§ **GIVEN EXERCISE 1**
Translate this sentence from the Cooler Master V750 forum thread into Spanish: "It's a decent PSU for the price, and if it goes on sale it will be a great deal."

# Cooler Master V750 Semi-Modular 750 W



## crmaris (Aug 2, 2014)

Cooler Master decided to upgrade their VS(M) series and added a new model with 750 W capacity and nothing but Japanese capacitors, which play a key role in its increased reliability. Today, the VSM750 will be put to the test to prove it is worthy of your money.

*Show full review*


----------



## JTristam (Aug 7, 2014)

The 12V rail is 62A, not 30A.


----------



## crmaris (Aug 7, 2014)

Fixed. Thanks!


----------



## Relayer (Aug 7, 2014)

Seems like Enhance has come up with an excellent PSU. They seem to have slipped slightly lately, but this unit, while not being the best, is very very good. Good to see as I always thought they were a top OEM.


----------



## shilka (Aug 7, 2014)

There is no V750 made by Seasonic you meant the V700 right? i if you did you should fix the V750 in the review otherwise everyone is going to be even more confused


----------



## crmaris (Aug 7, 2014)

it is V700 already.


----------



## RealNeil (Aug 7, 2014)

Very in depth review crmaris.

It's a decent PSU for the price, and if it goes on sale it will be a great deal.


----------



## nem (Aug 8, 2014)

what such good platform has made henhance , just is simply the best in low load consumtions


----------

§ **PROVIDED RECORDS**
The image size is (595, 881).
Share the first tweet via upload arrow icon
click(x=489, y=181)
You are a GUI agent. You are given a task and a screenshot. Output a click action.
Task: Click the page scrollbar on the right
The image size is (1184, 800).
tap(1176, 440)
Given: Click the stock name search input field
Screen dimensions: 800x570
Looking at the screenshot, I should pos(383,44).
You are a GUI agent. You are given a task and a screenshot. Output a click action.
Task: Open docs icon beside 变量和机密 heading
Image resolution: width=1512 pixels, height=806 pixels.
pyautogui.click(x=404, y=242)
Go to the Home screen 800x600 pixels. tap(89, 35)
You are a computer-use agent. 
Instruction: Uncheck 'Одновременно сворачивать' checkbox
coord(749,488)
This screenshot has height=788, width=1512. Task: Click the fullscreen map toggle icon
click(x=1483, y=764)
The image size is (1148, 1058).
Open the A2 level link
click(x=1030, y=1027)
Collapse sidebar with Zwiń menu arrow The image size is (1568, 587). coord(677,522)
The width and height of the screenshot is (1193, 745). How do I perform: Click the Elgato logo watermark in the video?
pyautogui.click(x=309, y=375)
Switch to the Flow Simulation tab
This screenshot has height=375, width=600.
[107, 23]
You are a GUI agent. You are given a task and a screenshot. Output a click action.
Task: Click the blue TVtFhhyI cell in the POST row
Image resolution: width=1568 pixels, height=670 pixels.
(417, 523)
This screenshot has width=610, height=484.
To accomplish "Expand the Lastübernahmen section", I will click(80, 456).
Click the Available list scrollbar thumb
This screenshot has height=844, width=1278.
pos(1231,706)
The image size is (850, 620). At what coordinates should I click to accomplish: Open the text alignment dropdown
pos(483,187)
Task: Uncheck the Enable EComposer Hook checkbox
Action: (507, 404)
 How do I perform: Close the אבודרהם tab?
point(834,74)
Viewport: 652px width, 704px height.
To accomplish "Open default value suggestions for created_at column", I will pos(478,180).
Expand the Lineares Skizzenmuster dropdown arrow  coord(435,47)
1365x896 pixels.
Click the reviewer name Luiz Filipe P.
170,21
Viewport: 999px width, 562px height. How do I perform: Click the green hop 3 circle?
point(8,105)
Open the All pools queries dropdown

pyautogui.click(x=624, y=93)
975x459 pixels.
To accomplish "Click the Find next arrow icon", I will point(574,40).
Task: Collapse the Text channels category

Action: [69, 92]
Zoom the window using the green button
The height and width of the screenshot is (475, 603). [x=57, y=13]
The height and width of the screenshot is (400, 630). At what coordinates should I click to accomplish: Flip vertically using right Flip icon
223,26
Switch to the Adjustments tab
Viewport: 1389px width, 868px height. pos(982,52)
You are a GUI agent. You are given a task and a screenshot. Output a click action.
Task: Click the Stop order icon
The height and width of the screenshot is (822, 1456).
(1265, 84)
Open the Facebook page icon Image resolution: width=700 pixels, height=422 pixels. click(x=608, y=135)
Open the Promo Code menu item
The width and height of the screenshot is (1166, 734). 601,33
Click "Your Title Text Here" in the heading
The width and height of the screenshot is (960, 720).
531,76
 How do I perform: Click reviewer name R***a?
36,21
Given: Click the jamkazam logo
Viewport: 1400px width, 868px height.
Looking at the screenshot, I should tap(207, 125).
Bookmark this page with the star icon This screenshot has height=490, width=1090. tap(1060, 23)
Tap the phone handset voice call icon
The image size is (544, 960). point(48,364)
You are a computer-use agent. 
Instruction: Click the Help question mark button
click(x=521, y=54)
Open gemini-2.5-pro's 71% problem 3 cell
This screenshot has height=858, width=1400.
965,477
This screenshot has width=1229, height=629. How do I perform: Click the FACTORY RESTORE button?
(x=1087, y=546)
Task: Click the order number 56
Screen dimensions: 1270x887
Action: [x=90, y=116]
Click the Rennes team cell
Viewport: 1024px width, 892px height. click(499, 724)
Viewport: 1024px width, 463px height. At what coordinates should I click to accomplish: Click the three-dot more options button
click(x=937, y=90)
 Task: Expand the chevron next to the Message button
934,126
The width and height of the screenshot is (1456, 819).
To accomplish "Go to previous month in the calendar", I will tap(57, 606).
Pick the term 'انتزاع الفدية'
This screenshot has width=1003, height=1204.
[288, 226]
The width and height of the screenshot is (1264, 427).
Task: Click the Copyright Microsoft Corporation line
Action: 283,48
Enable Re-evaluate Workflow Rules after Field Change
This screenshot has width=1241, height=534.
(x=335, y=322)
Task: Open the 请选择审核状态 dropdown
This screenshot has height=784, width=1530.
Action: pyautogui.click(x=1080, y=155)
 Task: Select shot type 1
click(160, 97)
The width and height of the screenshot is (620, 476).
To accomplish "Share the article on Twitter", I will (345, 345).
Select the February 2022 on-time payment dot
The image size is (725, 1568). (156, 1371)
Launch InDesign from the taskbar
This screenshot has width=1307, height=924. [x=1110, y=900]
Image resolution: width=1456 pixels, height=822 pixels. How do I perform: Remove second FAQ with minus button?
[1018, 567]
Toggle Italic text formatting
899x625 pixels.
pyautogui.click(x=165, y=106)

§ **GIVEN EXERCISE 2**
Locate every line of the records that contains the word "Select", and copy each of those lines.

§ **COMPLETE RESPONSE 1**
Es una fuente de alimentación decente para su precio, y si sale en oferta será una gran compra.

§ **COMPLETE RESPONSE 2**
 Task: Select shot type 1
Select the February 2022 on-time payment dot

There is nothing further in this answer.